Monday, December 13, 2004


Voting is much more scientific these days. It used to be simple. When my father cast his vote for John F. Kennedy in 1960 it was because he was from a household of Democrats, and because he was under the influence of an anti-Nixon streak that wound itself through the ethnography of Jewish Philadelphia. There was no stovepipe of opinion poll calculations, no red and blue and swing states. My father may have known about Nixon’s sweaty lip, but not with the same ferocity with which we learned about George W. Bush’s scowl. Perhaps already in the adolescence of its obsolescence, it was the same Electoral College that elected presidents then as it is now. People were still essentially voting from the gut.

Keeping oneself informed is a full time exercise.
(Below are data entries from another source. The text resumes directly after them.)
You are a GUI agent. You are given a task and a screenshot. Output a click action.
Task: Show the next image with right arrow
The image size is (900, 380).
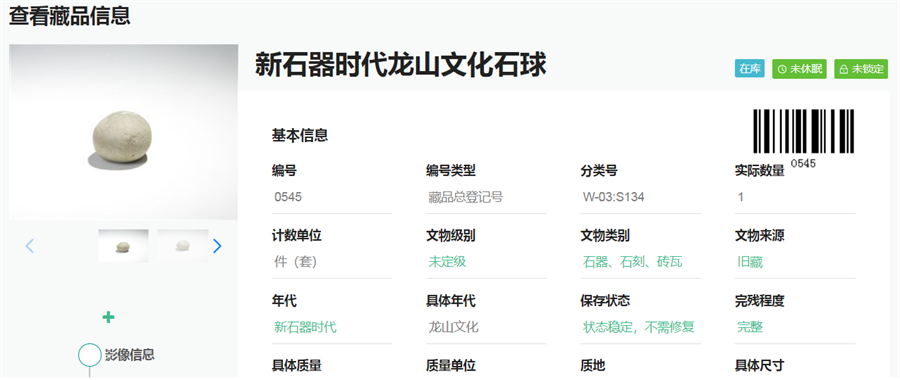(217, 246)
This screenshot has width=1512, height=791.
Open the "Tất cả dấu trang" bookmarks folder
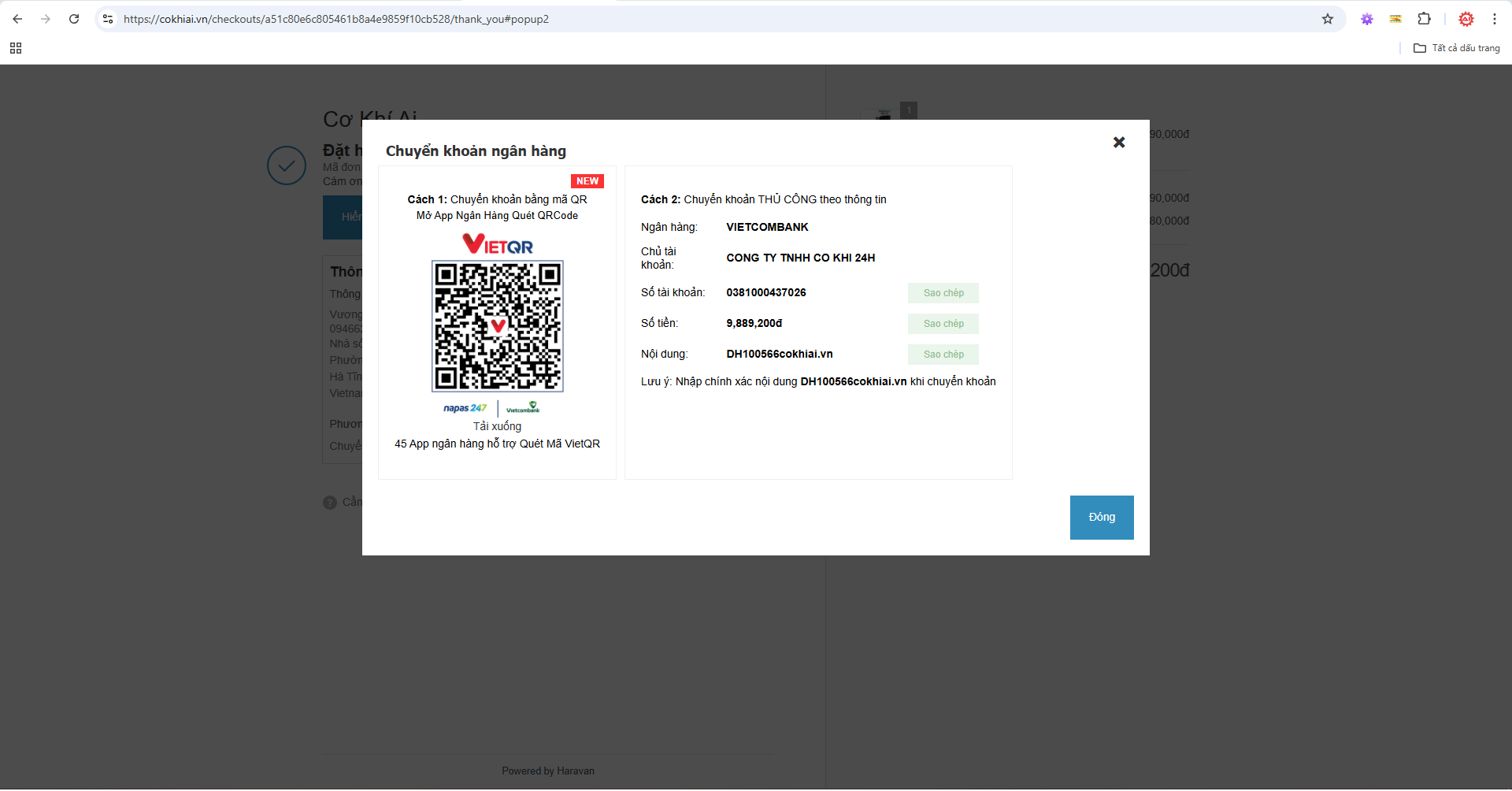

Keeping oneself informed is not a passive experience. It is not simply gobbling up as much information as possible. There is an equal measure of deleting to be done. All media compete for our time and attention, and few folks find the time to do the research necessary to verify or debunk the "facts" presented to us. You come away with an impression, without necessarily understanding anything about reality.
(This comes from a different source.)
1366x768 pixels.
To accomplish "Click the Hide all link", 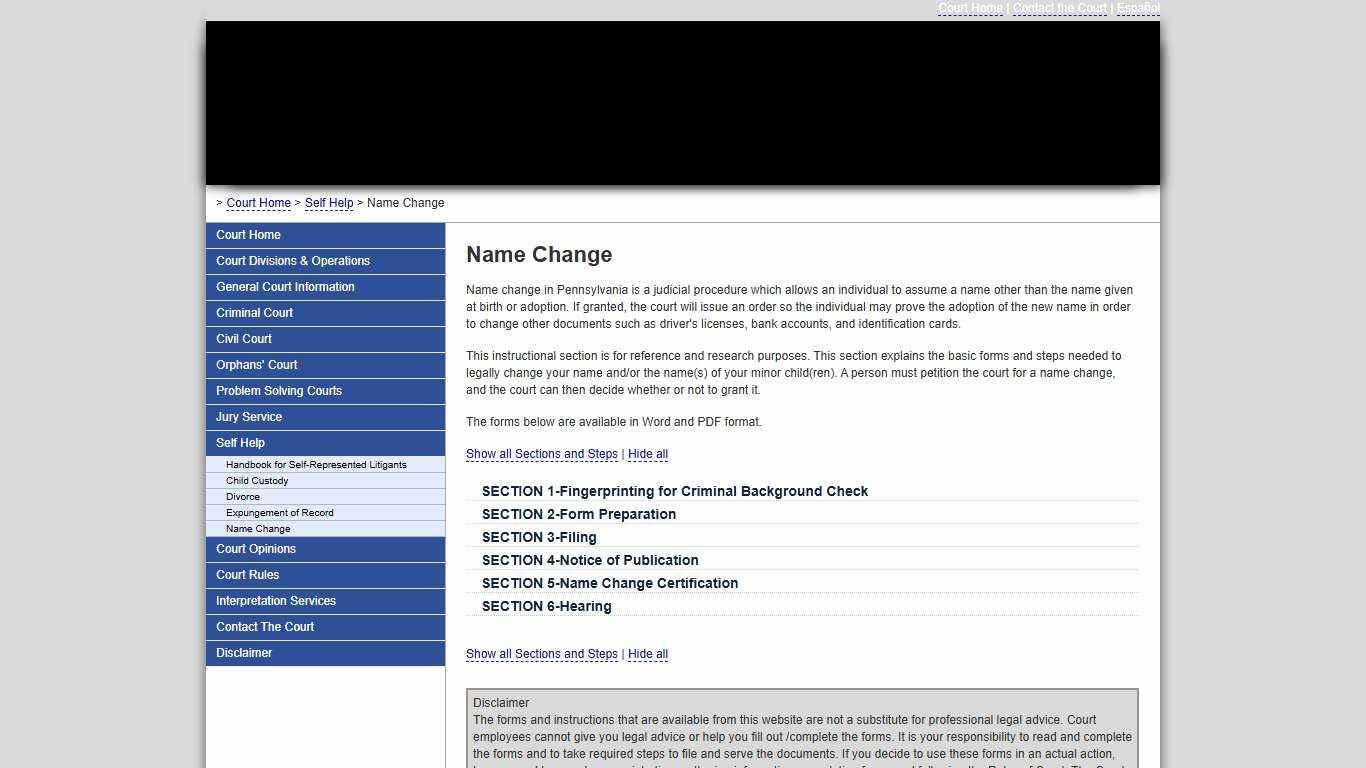I will click(x=647, y=454).
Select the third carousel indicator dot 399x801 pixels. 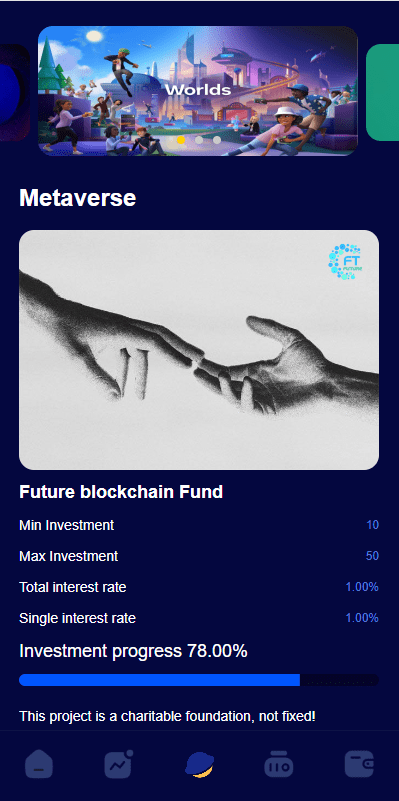217,140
The first election I remember was 1976, and even as a youngster I wanted to know where all of the votes went. I imagined enormous rooms where diligent and honest workers counted each ballot, marking down tallies and passing information up the food chain. I tried to imagine how many trash trucks it would take to haul away everything after the election was decided, the once important documents reduced to trash. Quite a contrast to the reality of ballot boxes floating in the San Francisco Bay in the early 21st Century.

What is most troubling is that the average citizen has no idea where their votes go. If permitted the chance to travel the path of a vote, from the moment it is cast to its final destination, the average person would likely become nauseous. Each state administers its own elections, each with its own laws and procedures, and each with its own collection of contractors, software and hardware, absentee voting system, and a partisan governor at the top. It’s not about the chad. It’s about democracy.